**TASK DIRECTIONS**
Continue the FAQ on hosting visiting children from the point where it stops.

BEGIN PAGE EXTRACT

What if I/we agree to host but our plans change unexpectedly during or before the children’s visit?

This can and does sometimes occur and it then depends on the nature of the change. If you are still OK to host but just need to take a couple of days off in the middle of your hosting period, that’s totally fine. Our support families will happily take care of the children during those days while you are busy with your affairs.

If you unexpectedly realise that you can’t host at all, we will address that problem at the time – we normally have a ‘reserve’ host family who are there to step in if a host family becomes unavailable for whatever reason.

Your itinerary is quite busy. Do I/we need to participate in all the activities?

END PAGE EXTRACT
BEGIN EXCERPTED DATA

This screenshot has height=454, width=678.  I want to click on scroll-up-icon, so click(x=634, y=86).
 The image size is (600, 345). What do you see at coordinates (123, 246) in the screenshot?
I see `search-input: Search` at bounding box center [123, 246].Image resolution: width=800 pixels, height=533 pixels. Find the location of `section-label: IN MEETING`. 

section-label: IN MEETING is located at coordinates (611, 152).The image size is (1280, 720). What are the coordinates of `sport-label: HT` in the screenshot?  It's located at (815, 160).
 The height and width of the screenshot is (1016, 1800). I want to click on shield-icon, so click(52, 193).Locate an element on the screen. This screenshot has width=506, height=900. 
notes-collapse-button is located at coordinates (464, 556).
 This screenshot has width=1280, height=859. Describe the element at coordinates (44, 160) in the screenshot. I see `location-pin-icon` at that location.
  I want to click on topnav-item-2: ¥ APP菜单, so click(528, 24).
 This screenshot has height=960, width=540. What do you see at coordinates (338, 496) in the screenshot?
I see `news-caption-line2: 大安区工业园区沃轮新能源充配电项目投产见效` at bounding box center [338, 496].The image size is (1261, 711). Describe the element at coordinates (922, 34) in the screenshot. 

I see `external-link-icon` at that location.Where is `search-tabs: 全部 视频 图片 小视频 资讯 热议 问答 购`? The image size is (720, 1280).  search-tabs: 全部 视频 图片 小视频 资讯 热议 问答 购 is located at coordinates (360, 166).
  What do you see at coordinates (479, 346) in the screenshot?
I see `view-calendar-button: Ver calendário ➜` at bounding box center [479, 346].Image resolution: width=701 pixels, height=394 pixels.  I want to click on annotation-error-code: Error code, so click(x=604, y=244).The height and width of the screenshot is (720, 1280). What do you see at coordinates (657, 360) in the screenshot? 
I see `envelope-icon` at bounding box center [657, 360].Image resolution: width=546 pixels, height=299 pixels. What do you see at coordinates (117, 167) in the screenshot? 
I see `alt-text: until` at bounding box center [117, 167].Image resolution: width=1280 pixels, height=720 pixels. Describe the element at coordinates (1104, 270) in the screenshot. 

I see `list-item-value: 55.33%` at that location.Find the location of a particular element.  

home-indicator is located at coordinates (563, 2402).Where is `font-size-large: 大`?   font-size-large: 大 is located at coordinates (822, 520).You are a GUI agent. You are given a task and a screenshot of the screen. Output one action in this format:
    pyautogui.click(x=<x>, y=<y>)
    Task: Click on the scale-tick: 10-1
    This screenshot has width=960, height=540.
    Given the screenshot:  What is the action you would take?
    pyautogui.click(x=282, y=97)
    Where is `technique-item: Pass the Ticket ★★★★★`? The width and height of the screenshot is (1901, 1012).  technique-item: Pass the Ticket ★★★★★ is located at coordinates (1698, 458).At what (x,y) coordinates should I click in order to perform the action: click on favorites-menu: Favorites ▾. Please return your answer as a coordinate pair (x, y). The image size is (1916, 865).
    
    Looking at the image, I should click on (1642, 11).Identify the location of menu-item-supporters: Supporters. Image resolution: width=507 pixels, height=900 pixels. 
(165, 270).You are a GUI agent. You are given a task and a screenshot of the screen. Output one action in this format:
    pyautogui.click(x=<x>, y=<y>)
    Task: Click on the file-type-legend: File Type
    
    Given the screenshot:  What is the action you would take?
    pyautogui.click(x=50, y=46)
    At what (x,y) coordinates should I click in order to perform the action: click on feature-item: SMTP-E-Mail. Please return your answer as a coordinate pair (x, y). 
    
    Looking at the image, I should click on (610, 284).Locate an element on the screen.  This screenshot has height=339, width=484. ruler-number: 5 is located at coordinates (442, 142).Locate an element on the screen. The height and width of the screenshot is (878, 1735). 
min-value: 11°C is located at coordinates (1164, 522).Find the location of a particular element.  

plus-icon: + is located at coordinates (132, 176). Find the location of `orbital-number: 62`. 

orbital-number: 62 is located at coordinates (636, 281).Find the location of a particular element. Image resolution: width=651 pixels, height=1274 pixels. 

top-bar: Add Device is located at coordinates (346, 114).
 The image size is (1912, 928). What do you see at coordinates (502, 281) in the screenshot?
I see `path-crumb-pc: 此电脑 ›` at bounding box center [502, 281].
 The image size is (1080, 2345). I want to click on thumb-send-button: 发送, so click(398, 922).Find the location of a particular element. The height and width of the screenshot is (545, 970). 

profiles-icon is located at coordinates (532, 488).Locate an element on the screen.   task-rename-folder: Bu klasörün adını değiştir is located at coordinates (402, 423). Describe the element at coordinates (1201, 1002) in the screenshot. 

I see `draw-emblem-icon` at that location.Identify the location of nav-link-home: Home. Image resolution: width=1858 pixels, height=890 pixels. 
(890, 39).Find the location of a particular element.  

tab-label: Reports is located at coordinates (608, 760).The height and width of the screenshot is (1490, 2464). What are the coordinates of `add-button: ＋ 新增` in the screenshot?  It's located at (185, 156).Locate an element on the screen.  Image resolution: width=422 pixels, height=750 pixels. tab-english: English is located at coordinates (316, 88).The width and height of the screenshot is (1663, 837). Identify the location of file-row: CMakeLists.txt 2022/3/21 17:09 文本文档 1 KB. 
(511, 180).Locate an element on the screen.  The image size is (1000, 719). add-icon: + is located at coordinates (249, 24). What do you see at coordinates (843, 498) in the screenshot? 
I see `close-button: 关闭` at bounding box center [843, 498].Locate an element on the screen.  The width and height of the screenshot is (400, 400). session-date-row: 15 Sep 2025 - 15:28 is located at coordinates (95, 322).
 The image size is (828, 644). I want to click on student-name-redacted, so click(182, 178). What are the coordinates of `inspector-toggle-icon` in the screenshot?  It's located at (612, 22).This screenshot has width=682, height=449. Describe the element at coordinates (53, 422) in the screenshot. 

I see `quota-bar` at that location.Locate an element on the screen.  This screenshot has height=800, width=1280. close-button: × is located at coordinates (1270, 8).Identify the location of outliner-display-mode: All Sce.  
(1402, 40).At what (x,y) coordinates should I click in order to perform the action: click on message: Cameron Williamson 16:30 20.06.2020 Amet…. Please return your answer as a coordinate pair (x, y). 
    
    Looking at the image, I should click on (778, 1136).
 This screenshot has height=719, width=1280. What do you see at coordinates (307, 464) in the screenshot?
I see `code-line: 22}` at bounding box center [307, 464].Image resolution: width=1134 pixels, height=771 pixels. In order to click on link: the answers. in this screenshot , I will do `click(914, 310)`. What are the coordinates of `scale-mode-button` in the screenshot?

END EXCERPTED DATA

**WRITTEN ANSWER**
Whilst you are welcome to participate in all the activities if you wish, there is no requirement to do that. You are already doing a lot by hosting children, so we always encourage our host families to allow some time for themselves, particularly on a trip day, which can be covered by our support families.  Where possible, we would ask you to bring the children you are hosting to the group meeting point for the trip and then collect them when they return. But again, if you are not able to do this on the odd day, then we will arrange for a support family or one of the other host families to take and/or collect them.

 

 

Our own children live with us. Can we host?

Sure! Your ‘extended family’ will definitely have a great time together. We have had a lot of host families with their own children (some younger, older, or about the same age as our little guests). All of them had lots of fun together, and some even became ‘pen friends’ and still communicate with each other.

Is there a language barrier?

The children are learning English in school, so most of them can understand basic English, and some take the opportunity to improve it. They come over with their group leader, who is usually their English teacher, who is given a mobile phone which is kept on 24/7 so that host families can call them at any time for assistance. There also are several Russian and Ukrainian-speaking supporters in the Link who will be happy to offer their 24/7 interpretation services as well should you come across a communication issue.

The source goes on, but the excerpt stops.